The final and most devastating blow to Byzantium was the ecclesiastical union with Rome. Formally, this was the submission of the Orthodox Church to the Roman Pope for purely practically reasons. One after another aggressive attack from foreign nations forced the country to make the choice: either to rely on God and their own strengths, or to concede their age-long principles upon which their state was founded, and receive in return military and economic aide from the Latin West. And the choice was made. In 1274, Emperor Michael Paleologus decided upon a root concession to the West. For the first time in history, ambassadors from the Byzantine Emperor were sent to Lyon to accept the supremacy of the Pope of Rome.

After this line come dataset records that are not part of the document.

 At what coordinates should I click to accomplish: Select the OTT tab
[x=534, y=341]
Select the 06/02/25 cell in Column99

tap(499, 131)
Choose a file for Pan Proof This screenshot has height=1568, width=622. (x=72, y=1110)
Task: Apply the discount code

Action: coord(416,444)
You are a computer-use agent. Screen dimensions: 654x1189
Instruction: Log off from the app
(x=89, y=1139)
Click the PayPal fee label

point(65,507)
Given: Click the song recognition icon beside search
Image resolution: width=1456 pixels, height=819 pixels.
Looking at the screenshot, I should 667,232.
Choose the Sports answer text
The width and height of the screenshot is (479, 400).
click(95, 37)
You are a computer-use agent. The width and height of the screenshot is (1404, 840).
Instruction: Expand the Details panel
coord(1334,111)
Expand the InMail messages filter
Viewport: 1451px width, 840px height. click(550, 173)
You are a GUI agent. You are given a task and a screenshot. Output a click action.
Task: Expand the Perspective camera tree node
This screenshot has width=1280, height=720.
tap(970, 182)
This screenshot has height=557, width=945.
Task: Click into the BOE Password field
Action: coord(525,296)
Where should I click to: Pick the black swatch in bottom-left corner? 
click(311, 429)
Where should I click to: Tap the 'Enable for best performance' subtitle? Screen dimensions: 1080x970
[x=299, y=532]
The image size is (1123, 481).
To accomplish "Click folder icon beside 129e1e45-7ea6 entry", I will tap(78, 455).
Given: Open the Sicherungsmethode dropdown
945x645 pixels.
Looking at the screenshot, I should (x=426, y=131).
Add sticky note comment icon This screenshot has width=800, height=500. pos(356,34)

As it turned out, the advantages the Byzantines received in exchange for their ideological concession were negligible. The pro-Western party's calculations not only were unjustified, they collapsed. The union with Rome did not continue for long. The Grecophile Pope Leo IV, who had drawn Byzantium into the Union out of better intentions, died soon after the Union was concluded, and his successor turned out to be of a completely different spirit: the interests of the Latin West were first on his list. He demanded that Byzantium change completely, that it re-make itself in the image and likeness of the West. When these changes did not happen, the Pope excommunicated his newly-baked spiritual son, Emperor Michael Paleologus, and called Europe to a new crusade against Byzantium. The Orthodox converts to Catholicism were pronounced bad Catholics. The Byzantines were supposed to get the point that the West needed only complete and unconditional religious and political submission. Not only the Pope was to be recognized as infallible, but the West itself as well.
The crisis in state ideology led to total pessimism. Spiritual and moral decline began to take over, along with unbelief, interest in astrology, and the most primitive superstitions. Alcoholism became a true scourge of the male population. A morbid interest in long-forgotten mysteries of the ancient Greeks arose. An intelligentsia fascinated with neo-paganism consciously and cynically destroyed the foundations of Christian Faith in the people. Processes of depopulation and family crises ensued. Out of the 150 Byzantine intellectuals known to us to have lived during the late 14th, early 15th centuries, only twenty-five had families of their own.
This is only a small part of what came to Byzantium due to the decision amongst the elite to sacrifice higher ideals for the sake of practical advantages. The soul collapsed; in a great nation, who had given the world grandiose examples of flights of spirit, now reigned unbridled cynicism and squabbles.
A new Union signed in Florence, in what was now a completely mad hope for help from the West, did not change a thing. For the Byzantines themselves this was a new moral blow of great magnitude. Now, not only the Emperor, but even the Holy Patriarch shared the faith of the Latins.
However, despite various hierarchs' betrayals, the Orthodox Church stood firm. “All were against the Union,” a Byzantine historian relates.
The West's vengeful hatred of Byzantium and her successors is entirely inexplicable to the West itself; it goes to some deep genetic level, and, as paradoxical as this may seem, continues even to the present day. Without an understanding of this amazing but undeniable fact, we risk misunderstanding not only distant history, but even historical events of the twentieth and twenty-first centuries.